Saved entries
★ ★ ★ ★ ★ ★ ★

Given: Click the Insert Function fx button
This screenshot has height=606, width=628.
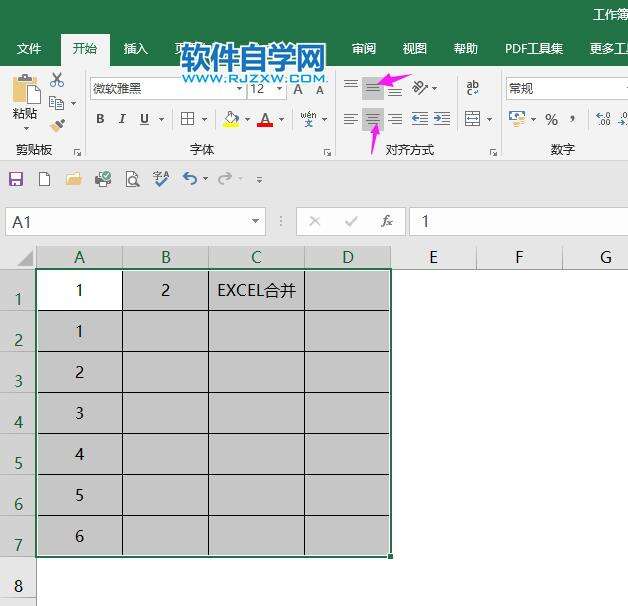Looking at the screenshot, I should pyautogui.click(x=387, y=222).
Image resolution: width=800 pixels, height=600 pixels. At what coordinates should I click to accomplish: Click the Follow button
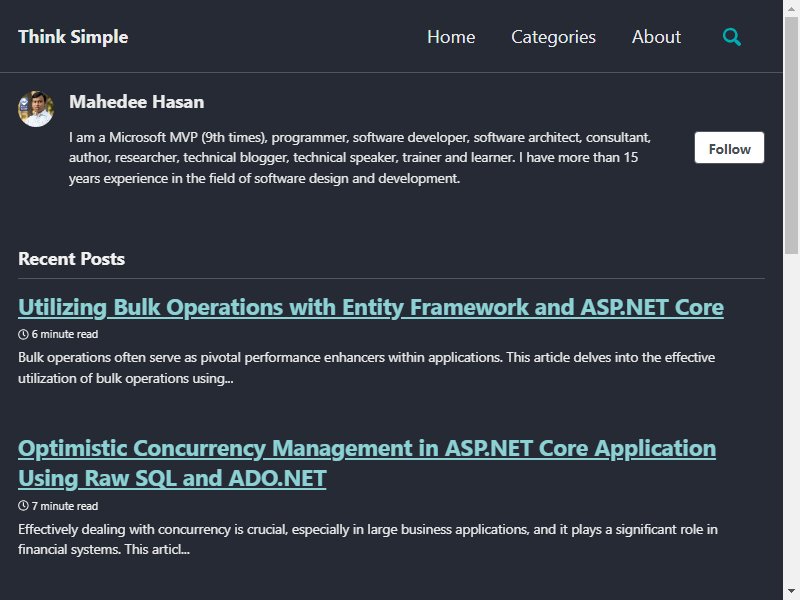point(729,148)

★ ★ ★ ★ ★ ★ ★

Exercise goal. Each record is to be restated word for word; no picture goes in.

Task answer.
Given: Click the Insert Function fx button
This screenshot has height=606, width=628.
Looking at the screenshot, I should pyautogui.click(x=387, y=222).
Image resolution: width=800 pixels, height=600 pixels. At what coordinates should I click to accomplish: Click the Follow button
point(729,148)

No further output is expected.